Research Article | Open Access

Short-Term Consumption of Freeze-Thawed Microwaved Food Impaired Blood Electrolytes and Lipids In Female Rats

    Adeleke Kazeem Atunnise

    Department of Biochemistry, Faculty of Basic Medical Sciences, Redeemer's University, Ede, Osun, Nigeria

    TiOluwani Bamidele Salau

    Department of Biochemistry, Faculty of Basic Medical Sciences, Redeemer's University, Ede, Osun, Nigeria

    Oghenetega Jonathan Avwioroko

    Department of Biochemistry, Faculty of Basic Medical Sciences, Redeemer's University, Ede, Osun, Nigeria

    Paulina Adeniji

    Department of Hospitality and Tourism, Faculty of Social Sciences, Redeemer's University, Ede, Osun, Nigeria

    Abiola Lawal

    Department of Biochemistry, Faculty of Basic Medical Sciences, Redeemer's University, Ede, Osun, Nigeria

    Bamidele Adewale Salau

    Department of Biochemistry, Faculty of Basic Medical Sciences, Redeemer's University, Ede, Osun, Nigeria


Received
31 Jul, 2022
Accepted
01 Apr, 2023
Published
21 Apr, 2023

Background and Objective: Dual application of freezing and microwave heating is the most common form of food processing for food with a pleasant taste and texture in commercial and domestic settings. The effect of these processing methods on food was usually investigated in male laboratory animals, while such effects on female rats are sparse data. This study was poised to investigate the effects of various processing methods of foods on the cardiovascular risk and oxidative parameters in female Wistar rats. Materials and Methods: Four groups of female rats were employed in the study. Groups 1 to 4 were fed standard rat-chow (CG), freeze-thawed rat-chow (FT), microwaved rat-chow (MO) and freeze-microwaved rat-chow (FM), respectively, for 6 weeks. Results: The study showed that the plasma HDL-C was not altered (p>0.05) compared with the control group, however, the plasma cholesterol, triglycerides, LDL-C and VLDL-C of the rats fed the experimental rat chows were significantly elevated (p<0.05) than the CG group. In addition, the experimental foods altered the natremia and oxidative parameters, however, no significant (p>0.05) lipid oxidation was recorded. Conclusion: This study demonstrated that short-term consumption of freeze-microwaved food might not have a pronounced effect on oxidative parameters. However, freeze-microwaved food is safer than consumption of either freeze-thawed or microwaved foods, however, there is a need to investigate the long-term effect of this claim.

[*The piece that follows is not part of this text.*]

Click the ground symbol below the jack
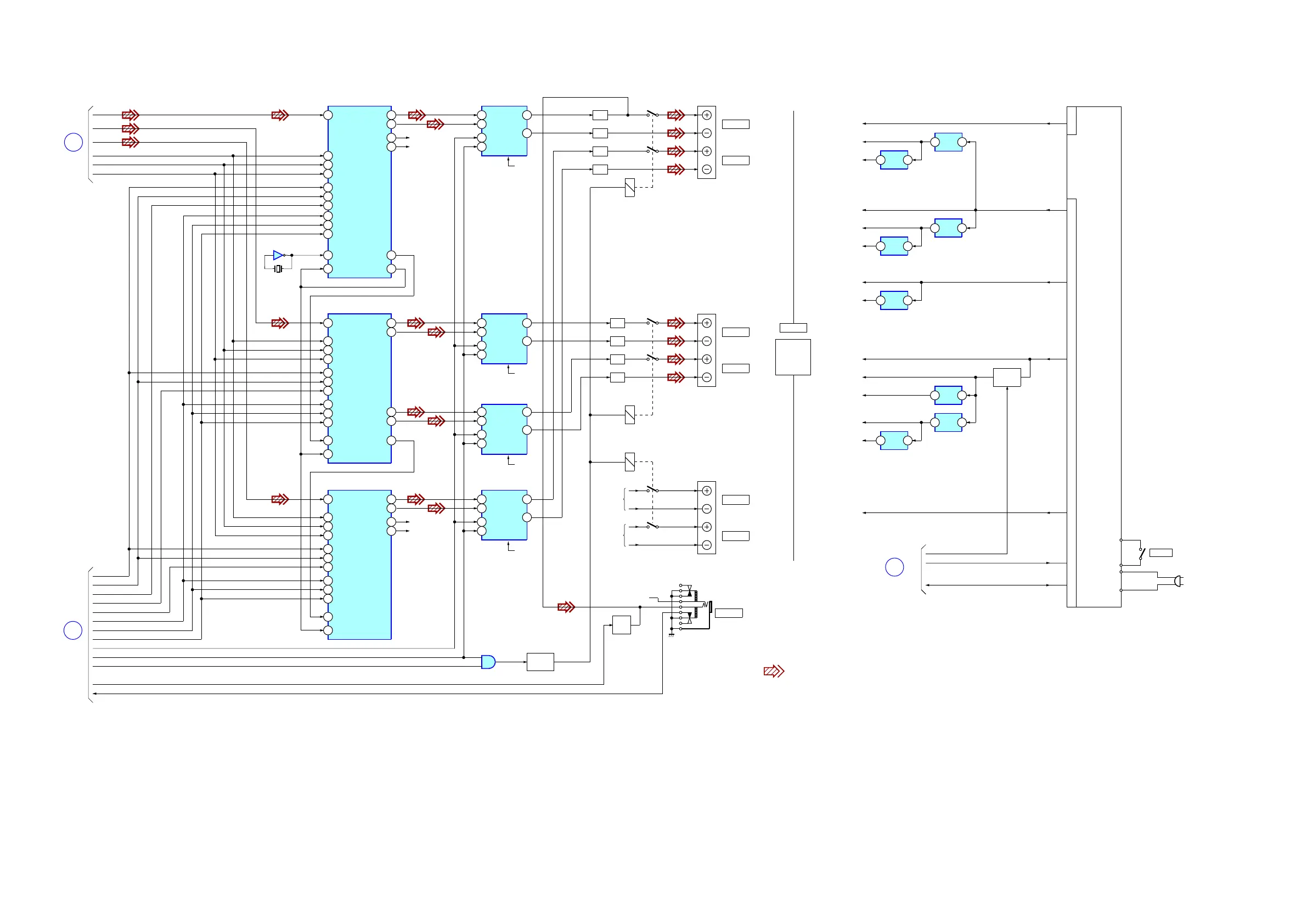 [671, 634]
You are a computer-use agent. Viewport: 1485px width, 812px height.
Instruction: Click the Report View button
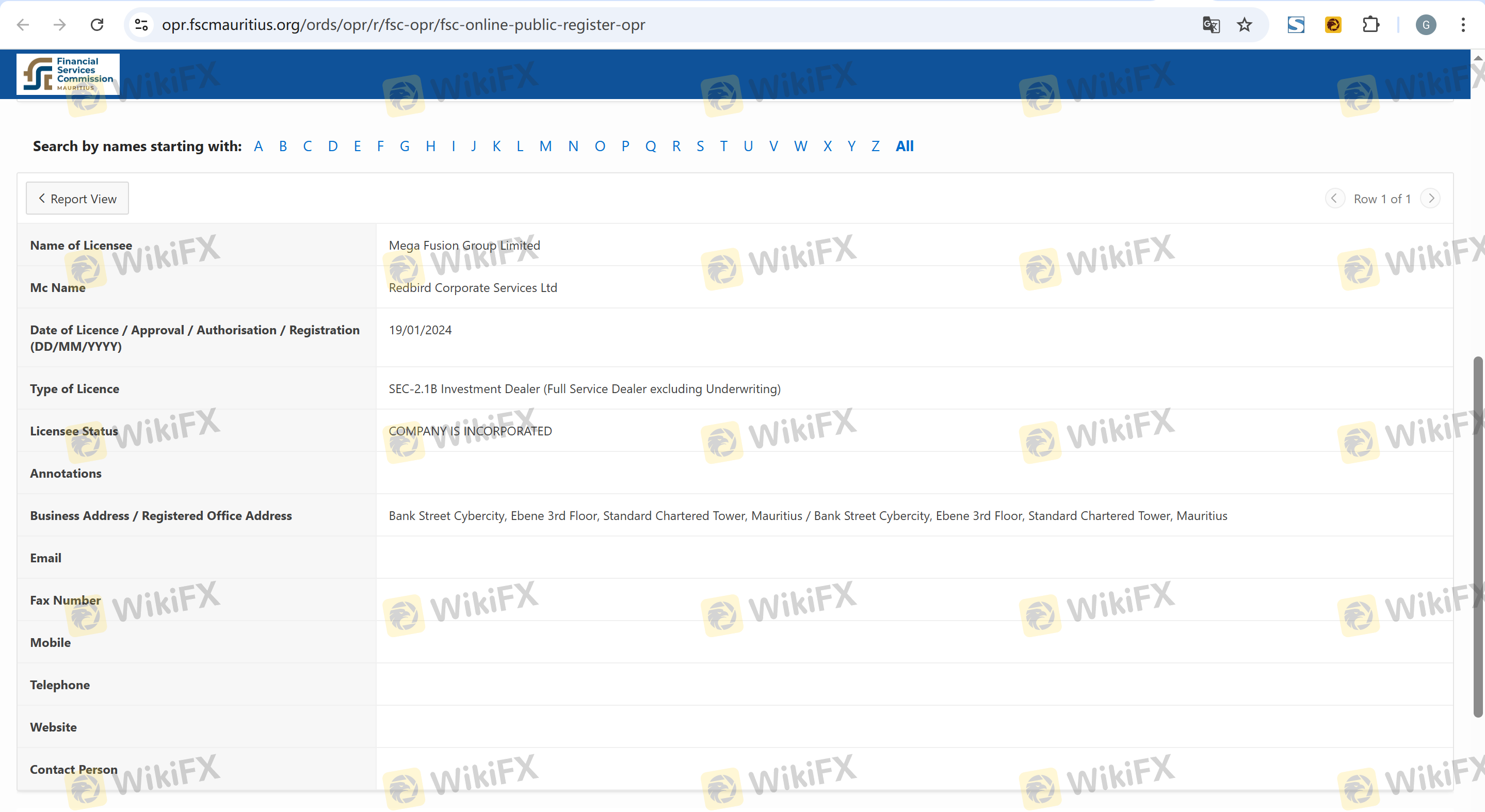click(77, 199)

Copyright © 2023 Atunnise et al. This is an open-access article distributed under the Creative Commons Attribution License, which permits unrestricted use, distribution, and reproduction in any medium, provided the original work is properly cited. 

INTRODUCTION

Microwave is one of the most explored frequency-based electromagnetic energy-generating technologies, which has become indispensable in every human endeavour1 with telecommunication and medical industries’ applications. The advent and incorporation of microwave technology into agricultural, food and beverages industries are evolutionarily dynamic1,2. Its application in heating foods and food products preservation and sometimes food processing such as baking, drying, pasteurisation, thawing, tempering and sterilisation are enormous and highly rewarding due to its convenience, efficiency and prudence.

Amid overwhelming popularity and acceptability, scepticism persists with microwaved oven usage and its adverse health effect being a severe concern3,4. There are claims that extreme direct exposure to microwave radiation is lethal4. However, most such reports are associated with job hazards, primarily via telecommunications devices. The recent advancements seem to be aggressively mediating its effect to be more eco-friendly5. Also, microwaved foods are rarely consumed without an initial application or introduction of such materials to other food preservation or processing methods, especially freezing and conventional heating and heat radiation6-9.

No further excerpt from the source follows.